▼

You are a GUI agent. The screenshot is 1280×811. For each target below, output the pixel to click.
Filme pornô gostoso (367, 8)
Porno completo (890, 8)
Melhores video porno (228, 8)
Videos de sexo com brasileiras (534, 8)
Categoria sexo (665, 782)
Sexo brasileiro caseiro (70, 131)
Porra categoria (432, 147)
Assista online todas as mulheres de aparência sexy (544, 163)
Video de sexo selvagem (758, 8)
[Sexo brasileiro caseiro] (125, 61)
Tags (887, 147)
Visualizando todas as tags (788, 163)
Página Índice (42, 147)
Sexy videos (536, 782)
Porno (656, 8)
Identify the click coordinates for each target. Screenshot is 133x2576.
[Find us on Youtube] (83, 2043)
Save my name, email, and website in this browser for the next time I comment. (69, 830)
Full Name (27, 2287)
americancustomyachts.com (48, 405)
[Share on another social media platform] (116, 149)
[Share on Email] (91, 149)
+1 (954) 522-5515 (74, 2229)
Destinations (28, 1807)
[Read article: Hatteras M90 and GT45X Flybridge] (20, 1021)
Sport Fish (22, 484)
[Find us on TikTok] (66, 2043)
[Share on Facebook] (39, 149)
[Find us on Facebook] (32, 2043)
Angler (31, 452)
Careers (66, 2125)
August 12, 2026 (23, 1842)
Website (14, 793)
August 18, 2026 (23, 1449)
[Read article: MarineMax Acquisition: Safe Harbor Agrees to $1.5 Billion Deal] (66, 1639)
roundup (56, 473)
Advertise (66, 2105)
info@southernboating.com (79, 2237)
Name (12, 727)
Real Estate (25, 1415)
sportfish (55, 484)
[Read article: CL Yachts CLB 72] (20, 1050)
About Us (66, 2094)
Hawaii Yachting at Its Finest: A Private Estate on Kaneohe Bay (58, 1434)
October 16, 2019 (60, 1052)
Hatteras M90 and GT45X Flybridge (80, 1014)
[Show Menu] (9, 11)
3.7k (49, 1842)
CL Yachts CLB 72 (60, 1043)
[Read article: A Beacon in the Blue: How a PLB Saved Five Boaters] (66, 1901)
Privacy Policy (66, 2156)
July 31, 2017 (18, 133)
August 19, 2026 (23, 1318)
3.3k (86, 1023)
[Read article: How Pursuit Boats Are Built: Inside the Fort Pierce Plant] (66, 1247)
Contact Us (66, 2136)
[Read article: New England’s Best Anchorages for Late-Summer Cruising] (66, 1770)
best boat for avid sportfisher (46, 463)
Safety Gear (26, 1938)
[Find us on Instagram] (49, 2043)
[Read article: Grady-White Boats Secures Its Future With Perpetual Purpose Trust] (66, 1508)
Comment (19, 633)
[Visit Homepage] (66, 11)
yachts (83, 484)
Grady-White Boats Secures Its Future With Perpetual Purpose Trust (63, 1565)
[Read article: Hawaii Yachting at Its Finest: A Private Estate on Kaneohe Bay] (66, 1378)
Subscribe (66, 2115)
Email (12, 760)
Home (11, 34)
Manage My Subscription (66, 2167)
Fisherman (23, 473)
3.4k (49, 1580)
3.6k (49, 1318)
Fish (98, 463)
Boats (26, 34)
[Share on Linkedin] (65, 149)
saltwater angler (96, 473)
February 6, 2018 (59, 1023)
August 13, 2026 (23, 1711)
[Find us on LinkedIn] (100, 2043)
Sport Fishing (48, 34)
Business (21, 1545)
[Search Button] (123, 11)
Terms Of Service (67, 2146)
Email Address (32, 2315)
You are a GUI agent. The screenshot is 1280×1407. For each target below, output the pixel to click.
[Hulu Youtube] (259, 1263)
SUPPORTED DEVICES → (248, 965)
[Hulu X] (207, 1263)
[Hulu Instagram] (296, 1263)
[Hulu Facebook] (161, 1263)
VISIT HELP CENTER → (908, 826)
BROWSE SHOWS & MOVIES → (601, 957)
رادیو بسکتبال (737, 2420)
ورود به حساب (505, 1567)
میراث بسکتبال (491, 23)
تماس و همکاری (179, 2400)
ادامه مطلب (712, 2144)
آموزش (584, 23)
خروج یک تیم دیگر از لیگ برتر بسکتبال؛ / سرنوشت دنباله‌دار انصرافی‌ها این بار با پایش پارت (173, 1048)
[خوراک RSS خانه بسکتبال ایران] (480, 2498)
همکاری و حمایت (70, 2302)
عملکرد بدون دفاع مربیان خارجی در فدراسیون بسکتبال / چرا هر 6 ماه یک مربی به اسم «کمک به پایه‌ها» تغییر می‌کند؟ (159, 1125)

▲

### [ACTIVITY]
Copy all lines above where "todas" is present.

### [WRITTEN RESPONSE]
Assista online todas as mulheres de aparência sexy (544, 163)
Visualizando todas as tags (788, 163)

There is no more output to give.